Date of Award

Spring 5-2017

Degree Type

Honors College Thesis


Human Performance and Recreation

First Advisor

David Dolbow

Advisor Department

Human Performance and Recreation



The purpose of this study was to examine the relationship between physical activity levels in college students and health related quality of life scores. Additional analysis was used to determine whether more of a relationship exists between female or male students’ in terms of activity versus quality of life.


Students for this study were gathered through their involvement in kinesiology based organizations on campus. Two surveys were utilized, the Global Physical Activity Questionnaire and the Health Related Quality of Life survey. Students were also asked to record their gender, which allowed for the second analysis. After scoring the activity levels via the World Health Organization’s scoring template, the data was analyzed using correlation coefficients to determine if relationships existed.

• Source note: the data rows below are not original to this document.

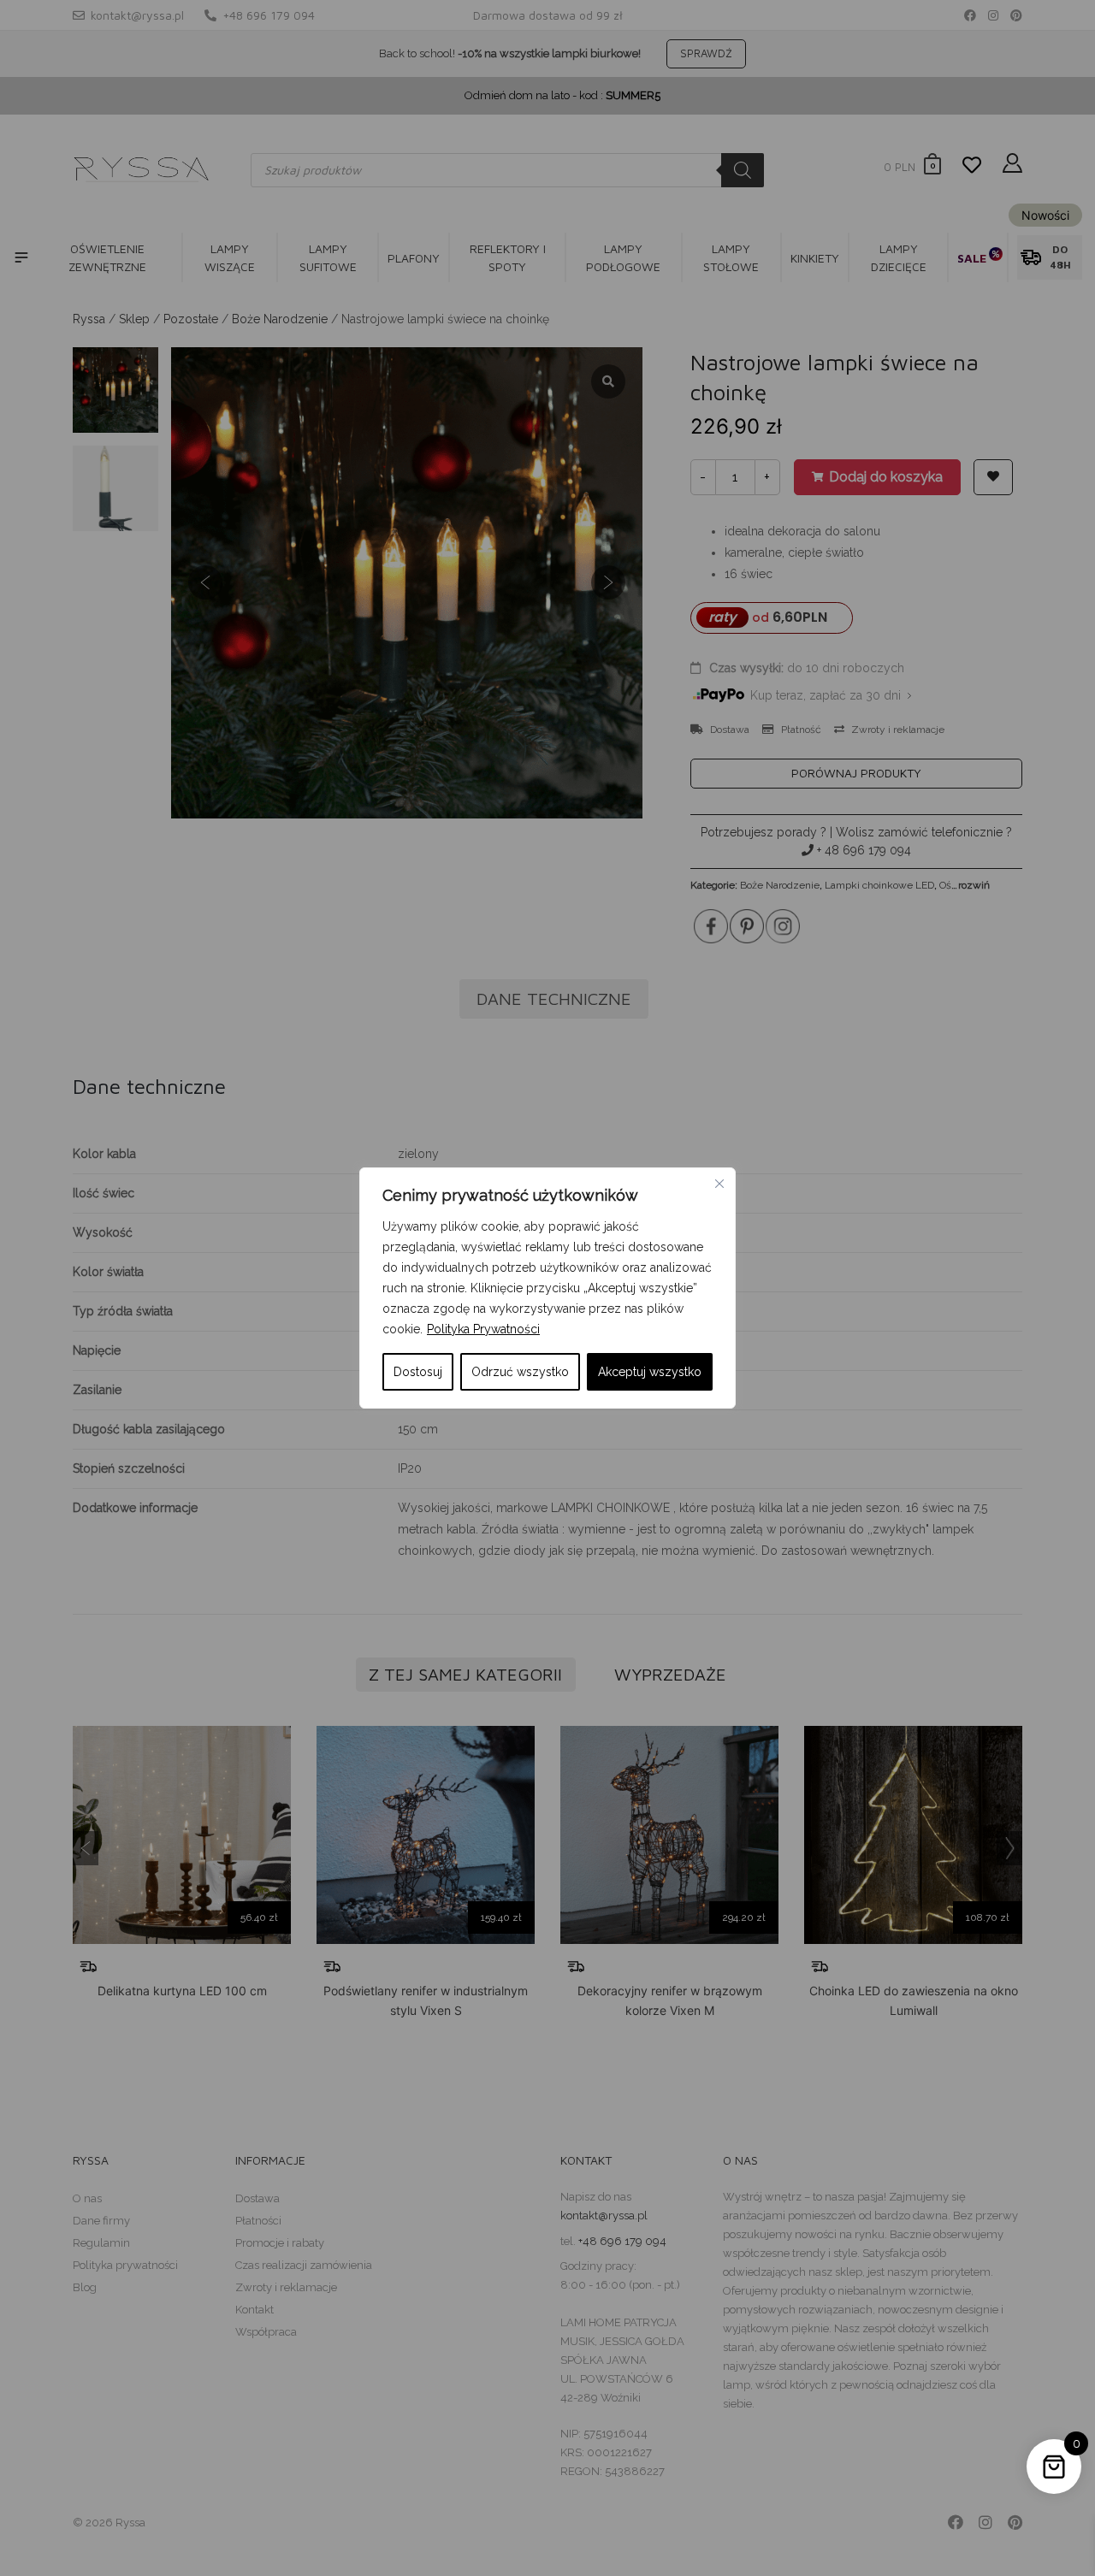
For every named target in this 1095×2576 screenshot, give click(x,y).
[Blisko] (719, 1183)
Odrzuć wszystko (520, 1372)
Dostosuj (418, 1372)
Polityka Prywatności (483, 1329)
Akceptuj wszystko (649, 1372)
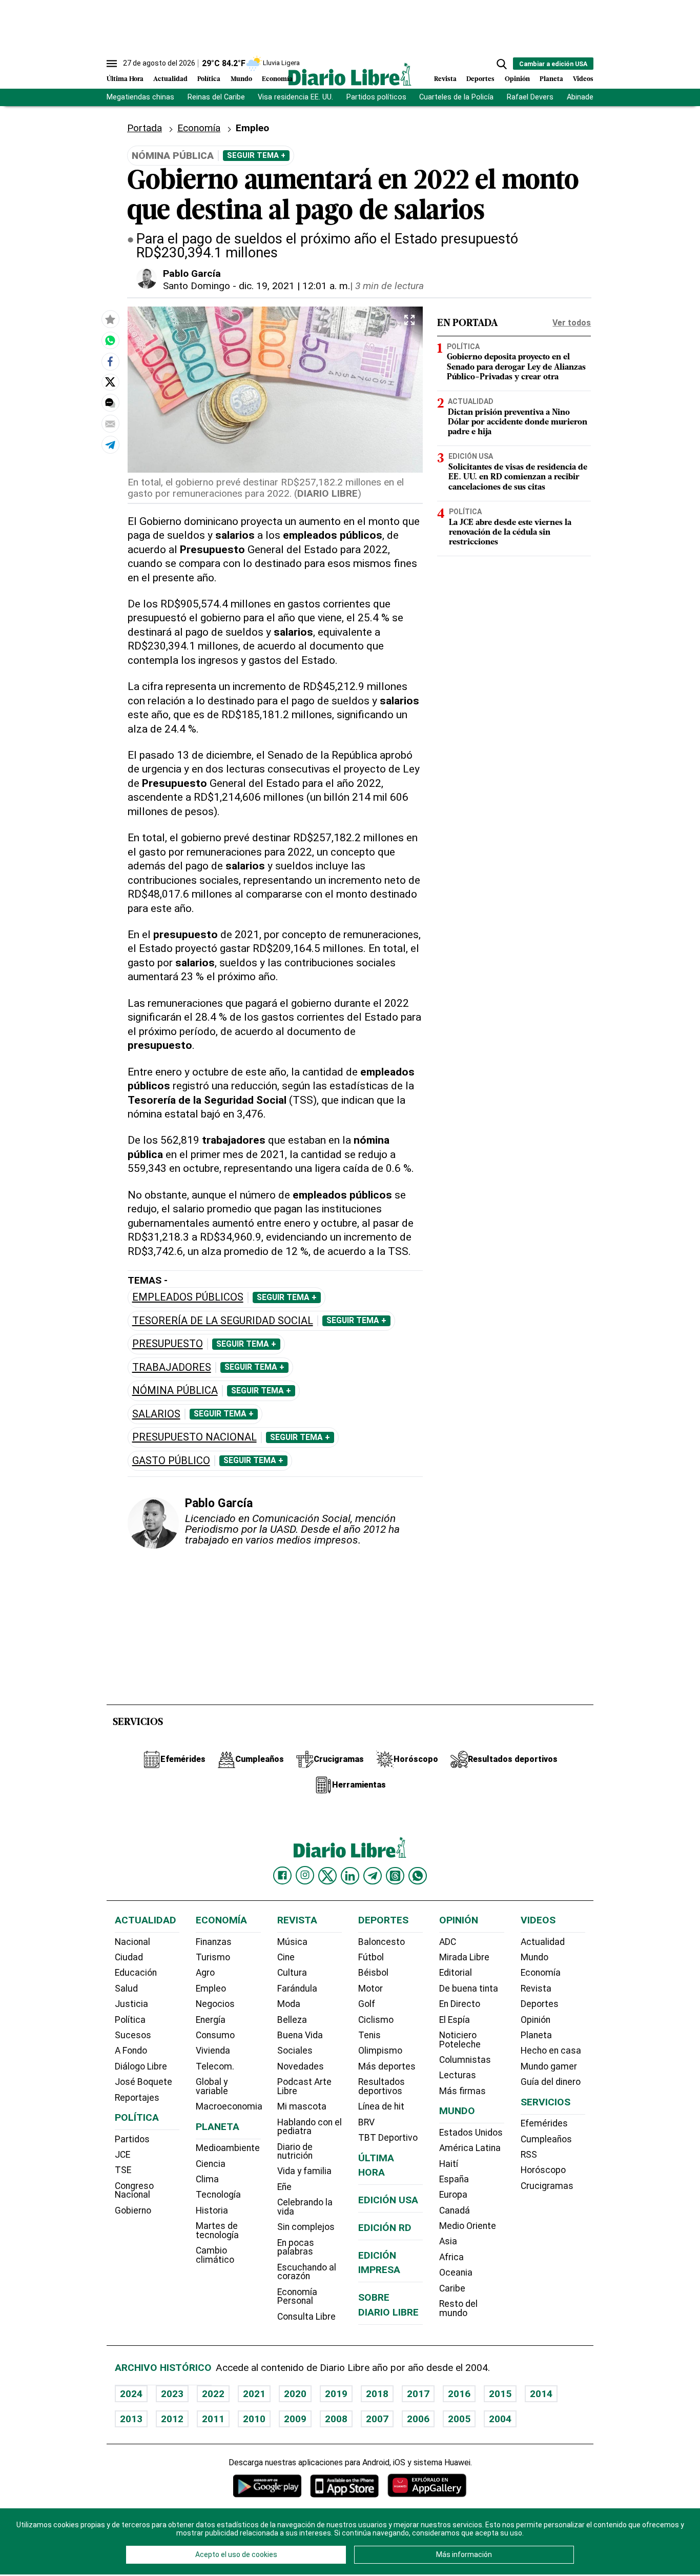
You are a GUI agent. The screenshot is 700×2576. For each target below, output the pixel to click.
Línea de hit (381, 2106)
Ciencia (210, 2164)
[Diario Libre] (350, 74)
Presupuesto (167, 1343)
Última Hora (125, 79)
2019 (336, 2394)
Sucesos (133, 2035)
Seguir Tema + (256, 155)
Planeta (551, 79)
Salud (126, 1988)
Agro (205, 1973)
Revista (445, 79)
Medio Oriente (467, 2226)
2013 (131, 2419)
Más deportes (387, 2066)
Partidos (132, 2139)
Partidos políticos (376, 97)
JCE (122, 2154)
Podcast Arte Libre (304, 2086)
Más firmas (462, 2091)
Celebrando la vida (305, 2207)
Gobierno (133, 2210)
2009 (295, 2419)
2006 (418, 2419)
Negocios (215, 2004)
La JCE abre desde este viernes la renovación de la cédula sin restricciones (510, 532)
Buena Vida (300, 2035)
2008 (336, 2419)
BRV (366, 2122)
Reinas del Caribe (216, 97)
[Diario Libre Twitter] (327, 1875)
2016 (459, 2394)
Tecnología (218, 2194)
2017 (418, 2394)
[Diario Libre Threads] (395, 1875)
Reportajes (137, 2098)
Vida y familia (304, 2171)
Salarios (156, 1414)
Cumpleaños (546, 2139)
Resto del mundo (458, 2308)
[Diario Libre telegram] (372, 1875)
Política (208, 79)
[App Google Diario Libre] (267, 2485)
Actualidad (170, 79)
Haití (448, 2164)
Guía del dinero (551, 2082)
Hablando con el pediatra (309, 2127)
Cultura (292, 1973)
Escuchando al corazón (306, 2272)
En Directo (459, 2004)
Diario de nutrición (295, 2151)
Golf (366, 2004)
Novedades (300, 2066)
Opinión (517, 79)
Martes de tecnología (217, 2230)
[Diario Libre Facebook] (282, 1876)
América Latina (470, 2148)
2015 (500, 2394)
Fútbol (371, 1957)
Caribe (452, 2288)
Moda (288, 2004)
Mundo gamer (549, 2066)
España (454, 2179)
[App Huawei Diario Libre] (427, 2485)
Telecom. (215, 2066)
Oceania (455, 2272)
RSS (529, 2154)
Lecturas (457, 2075)
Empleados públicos (187, 1297)
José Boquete (143, 2082)
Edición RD (384, 2228)
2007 (377, 2419)
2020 (295, 2394)
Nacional (132, 1942)
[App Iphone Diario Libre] (344, 2485)
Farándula (297, 1988)
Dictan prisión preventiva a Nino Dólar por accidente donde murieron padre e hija (517, 422)
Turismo (213, 1957)
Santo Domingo (196, 286)
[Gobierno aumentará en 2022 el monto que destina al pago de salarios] (110, 340)
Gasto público (171, 1460)
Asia (448, 2241)
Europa (453, 2194)
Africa (451, 2257)
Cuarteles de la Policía (456, 97)
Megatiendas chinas (140, 97)
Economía (277, 79)
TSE (123, 2170)
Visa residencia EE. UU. (295, 97)
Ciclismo (376, 2020)
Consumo (215, 2035)
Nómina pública (175, 1390)
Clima (207, 2179)
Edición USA (470, 457)
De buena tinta (468, 1988)
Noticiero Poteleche (460, 2040)
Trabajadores (171, 1367)
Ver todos (571, 323)
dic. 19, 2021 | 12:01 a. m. (294, 286)
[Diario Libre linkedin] (350, 1875)
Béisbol (373, 1973)
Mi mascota (301, 2106)
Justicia (131, 2004)
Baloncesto (381, 1942)
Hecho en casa (551, 2050)
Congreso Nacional (134, 2190)
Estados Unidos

In a sample size of 24, the Pearson’s correlation value between the HRQoL survey and the total MET minute values was 0.410. The significance of the two variables was p= 0.047. Further comparison of these two surveys between male and female participants yielded varying answers. Pearson’s correlation for female respondents only (n=17) was 0.375 and p= 0.138. For male respondents only (n=7), Pearson’s r value was equal to 0.496, and p= 0.258.


Overall examination of the data allowed for the conclusion that the two variables (physical activity and health related quality of life) were significantly related, with a positive correlation value. However, limited participation and an uneven distribution of female to male participants made it more difficult to compare significant gender differences. However, positively correlated trends were exhibited by the existing data. More research should be conducted in this area, with a larger sample size. This will allow for the inclusion of more participants, and yield more varied responses.